I'm having trouble understanding why a function is defined as "measurable" if the preimage of every measurable set is measurable. I see the parallel to the definition of continuity, and the latter definition seems sensible to me. What I don't understand is why we should take this parallel as the defining property of a "measurable function."
Can somebody please motivate this definition for me?
In order to integrate a function $f:X\to \mathbb R$ we have to approximate it by easy-to-integrate simple functions of the form $\sum_{i=1}^N c_i \chi_{A_i}$ where $c_i$ are constants and $A_i$ are measurable sets. Then the integral of this simple function is equal to $\sum_{i=1}^N c_i \mu(A_i)$. It is similar to the definition of the Riemann integral, where we use step functions there, instead of simple functions, since $A_i$ are taken to be intervals, rather than arbitrary measurable sets.

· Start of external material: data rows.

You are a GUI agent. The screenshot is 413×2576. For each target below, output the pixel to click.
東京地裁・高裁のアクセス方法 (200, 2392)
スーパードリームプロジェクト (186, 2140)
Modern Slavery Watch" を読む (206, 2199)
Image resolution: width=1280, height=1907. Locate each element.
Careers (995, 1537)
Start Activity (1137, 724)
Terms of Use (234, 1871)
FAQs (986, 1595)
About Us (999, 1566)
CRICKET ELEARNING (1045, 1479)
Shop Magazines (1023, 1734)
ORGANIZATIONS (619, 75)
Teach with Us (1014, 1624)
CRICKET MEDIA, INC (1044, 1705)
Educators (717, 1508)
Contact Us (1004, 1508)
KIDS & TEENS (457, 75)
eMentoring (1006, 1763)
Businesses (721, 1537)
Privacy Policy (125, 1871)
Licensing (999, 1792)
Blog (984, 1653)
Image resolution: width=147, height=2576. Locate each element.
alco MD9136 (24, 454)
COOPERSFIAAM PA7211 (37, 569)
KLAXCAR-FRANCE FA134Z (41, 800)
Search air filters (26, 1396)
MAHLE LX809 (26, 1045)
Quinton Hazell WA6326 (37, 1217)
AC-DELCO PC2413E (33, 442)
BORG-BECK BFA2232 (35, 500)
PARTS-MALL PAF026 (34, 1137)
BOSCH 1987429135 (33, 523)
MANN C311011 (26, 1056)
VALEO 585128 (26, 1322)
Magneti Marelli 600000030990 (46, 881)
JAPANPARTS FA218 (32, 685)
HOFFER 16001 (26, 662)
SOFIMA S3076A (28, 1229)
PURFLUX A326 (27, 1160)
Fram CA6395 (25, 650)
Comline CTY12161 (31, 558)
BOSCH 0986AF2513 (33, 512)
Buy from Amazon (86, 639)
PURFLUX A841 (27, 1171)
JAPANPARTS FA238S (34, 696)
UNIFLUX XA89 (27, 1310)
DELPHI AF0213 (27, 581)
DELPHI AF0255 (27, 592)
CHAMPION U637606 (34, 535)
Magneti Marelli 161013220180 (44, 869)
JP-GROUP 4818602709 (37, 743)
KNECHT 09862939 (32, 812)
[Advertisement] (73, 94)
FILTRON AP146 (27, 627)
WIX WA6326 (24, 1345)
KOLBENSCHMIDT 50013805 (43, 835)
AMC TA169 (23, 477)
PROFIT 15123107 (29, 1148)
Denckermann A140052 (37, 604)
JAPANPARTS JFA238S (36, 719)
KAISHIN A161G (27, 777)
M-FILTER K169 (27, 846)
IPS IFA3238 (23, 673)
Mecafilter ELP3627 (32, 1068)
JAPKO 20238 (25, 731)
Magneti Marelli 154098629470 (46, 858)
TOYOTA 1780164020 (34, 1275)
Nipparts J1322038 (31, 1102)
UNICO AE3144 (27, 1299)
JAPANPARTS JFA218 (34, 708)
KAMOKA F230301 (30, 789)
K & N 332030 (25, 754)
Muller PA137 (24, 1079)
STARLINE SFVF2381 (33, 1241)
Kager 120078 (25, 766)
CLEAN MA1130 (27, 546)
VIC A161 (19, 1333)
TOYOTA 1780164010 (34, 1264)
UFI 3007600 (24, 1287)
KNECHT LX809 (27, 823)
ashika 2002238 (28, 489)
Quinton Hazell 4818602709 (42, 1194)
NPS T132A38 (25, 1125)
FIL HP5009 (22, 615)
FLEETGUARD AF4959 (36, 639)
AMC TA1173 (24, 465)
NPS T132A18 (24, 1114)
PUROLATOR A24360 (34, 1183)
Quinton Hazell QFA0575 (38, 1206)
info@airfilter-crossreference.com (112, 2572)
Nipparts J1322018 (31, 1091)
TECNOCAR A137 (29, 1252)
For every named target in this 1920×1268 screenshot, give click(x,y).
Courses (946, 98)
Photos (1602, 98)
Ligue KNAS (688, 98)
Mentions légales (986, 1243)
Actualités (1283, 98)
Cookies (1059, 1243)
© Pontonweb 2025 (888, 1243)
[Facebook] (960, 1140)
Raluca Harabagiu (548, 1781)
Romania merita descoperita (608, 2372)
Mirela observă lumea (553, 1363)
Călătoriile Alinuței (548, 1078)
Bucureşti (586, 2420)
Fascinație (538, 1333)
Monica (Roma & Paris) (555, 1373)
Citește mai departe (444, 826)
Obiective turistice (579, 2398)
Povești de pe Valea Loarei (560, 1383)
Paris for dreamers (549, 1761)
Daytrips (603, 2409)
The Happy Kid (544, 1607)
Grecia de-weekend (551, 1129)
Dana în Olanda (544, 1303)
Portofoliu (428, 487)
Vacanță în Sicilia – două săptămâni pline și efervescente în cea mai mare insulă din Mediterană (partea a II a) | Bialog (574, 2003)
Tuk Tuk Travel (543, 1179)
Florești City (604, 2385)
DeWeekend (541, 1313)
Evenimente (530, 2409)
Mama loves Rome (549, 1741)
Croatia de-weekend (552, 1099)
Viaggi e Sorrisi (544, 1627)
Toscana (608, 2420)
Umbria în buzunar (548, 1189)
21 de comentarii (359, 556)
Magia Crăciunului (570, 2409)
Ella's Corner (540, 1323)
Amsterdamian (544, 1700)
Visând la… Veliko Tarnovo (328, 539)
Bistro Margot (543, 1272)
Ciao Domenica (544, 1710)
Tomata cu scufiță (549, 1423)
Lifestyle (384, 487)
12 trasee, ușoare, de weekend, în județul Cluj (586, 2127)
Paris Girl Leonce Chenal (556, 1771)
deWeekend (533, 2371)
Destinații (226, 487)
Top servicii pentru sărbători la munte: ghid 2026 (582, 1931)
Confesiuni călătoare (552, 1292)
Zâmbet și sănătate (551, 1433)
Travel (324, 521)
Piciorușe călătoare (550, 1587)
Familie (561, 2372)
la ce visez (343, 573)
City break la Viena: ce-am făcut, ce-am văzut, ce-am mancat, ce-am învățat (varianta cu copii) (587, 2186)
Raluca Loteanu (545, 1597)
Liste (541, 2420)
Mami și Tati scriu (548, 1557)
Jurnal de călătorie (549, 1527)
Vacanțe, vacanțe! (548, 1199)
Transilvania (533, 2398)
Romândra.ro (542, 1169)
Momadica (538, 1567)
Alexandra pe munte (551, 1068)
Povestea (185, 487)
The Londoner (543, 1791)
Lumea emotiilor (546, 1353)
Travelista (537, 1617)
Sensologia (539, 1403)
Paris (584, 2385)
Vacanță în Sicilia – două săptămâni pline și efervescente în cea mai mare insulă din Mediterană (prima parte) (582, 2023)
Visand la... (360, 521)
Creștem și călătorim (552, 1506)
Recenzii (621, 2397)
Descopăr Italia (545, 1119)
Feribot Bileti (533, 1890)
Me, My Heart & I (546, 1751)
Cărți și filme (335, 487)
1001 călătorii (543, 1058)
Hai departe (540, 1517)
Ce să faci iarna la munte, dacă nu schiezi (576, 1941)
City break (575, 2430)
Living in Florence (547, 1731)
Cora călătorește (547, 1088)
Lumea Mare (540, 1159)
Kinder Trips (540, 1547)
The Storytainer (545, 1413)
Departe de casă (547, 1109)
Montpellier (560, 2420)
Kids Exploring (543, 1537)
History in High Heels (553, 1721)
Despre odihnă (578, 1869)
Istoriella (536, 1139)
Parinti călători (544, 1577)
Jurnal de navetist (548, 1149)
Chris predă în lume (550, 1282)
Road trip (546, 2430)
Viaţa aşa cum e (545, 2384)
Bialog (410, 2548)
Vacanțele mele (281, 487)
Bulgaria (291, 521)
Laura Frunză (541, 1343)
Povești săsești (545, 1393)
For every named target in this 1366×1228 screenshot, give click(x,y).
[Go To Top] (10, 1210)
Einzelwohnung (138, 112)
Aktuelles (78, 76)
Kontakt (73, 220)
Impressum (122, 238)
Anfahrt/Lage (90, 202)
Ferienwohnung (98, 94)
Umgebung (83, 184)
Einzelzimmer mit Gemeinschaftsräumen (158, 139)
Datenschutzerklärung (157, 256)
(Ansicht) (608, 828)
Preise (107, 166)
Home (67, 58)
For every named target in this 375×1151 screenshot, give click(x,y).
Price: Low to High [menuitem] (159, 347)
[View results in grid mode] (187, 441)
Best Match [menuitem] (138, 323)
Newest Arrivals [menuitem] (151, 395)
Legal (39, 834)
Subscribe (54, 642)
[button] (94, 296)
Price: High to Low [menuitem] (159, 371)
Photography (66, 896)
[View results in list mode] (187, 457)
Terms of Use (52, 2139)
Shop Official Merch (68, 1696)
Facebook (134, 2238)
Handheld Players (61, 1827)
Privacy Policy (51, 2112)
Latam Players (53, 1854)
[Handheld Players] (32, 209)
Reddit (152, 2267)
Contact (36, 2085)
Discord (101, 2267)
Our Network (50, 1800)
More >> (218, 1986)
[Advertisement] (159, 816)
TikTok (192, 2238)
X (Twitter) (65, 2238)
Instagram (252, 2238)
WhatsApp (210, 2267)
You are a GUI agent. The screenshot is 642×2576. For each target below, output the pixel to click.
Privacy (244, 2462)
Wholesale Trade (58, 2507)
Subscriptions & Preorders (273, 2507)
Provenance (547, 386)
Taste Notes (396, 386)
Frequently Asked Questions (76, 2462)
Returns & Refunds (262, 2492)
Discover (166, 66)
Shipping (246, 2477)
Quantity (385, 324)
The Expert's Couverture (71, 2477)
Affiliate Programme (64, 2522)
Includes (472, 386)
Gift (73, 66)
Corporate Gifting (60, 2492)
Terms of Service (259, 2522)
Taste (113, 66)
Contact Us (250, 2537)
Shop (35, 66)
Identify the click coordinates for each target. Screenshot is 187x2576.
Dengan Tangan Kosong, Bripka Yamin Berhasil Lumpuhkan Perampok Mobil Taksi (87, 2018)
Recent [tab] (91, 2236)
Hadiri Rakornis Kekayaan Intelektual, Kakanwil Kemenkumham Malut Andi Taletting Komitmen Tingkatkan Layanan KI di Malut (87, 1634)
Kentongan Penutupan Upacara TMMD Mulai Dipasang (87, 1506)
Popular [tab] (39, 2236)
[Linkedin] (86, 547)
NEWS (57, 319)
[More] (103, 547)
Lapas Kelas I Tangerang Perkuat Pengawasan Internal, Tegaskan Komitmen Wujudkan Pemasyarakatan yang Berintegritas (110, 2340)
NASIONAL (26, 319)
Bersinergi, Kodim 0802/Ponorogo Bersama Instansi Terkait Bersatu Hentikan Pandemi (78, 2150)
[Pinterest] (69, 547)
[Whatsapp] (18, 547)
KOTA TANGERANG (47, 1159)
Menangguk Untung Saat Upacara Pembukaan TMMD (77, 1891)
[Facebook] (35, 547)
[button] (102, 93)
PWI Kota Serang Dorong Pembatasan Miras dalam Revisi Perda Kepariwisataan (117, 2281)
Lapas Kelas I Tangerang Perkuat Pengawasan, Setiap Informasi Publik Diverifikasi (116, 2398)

In order to approximate the integral of $f$ by those easy-to-integrate functions we have to require that it is measurable, in the sense that the preimage of open sets of $\mathbb R$ are measurable subsets of $X$. In fact, this is how we define $\int_X fd\mu$. If $f\geq 0$ we define $$\int_X fd\mu= \sup \{ \int_X sd\mu: 0\leq s\leq f \textrm { and $s$ is simple}\}$$
In particular, we can find a sequence of simple functions $s_n$ converging pointwise almost everywhere to $f$ (that needs some work to prove), such that $\int s_n$ converges to $\int f$.
Conversely, a pointwise limit (if it exists) of simple functions is always measurable, so this is a nice class of functions to work with.
Summarizing, measurable functions are the pointwise a.e. limits of simple functions and this makes integration easier.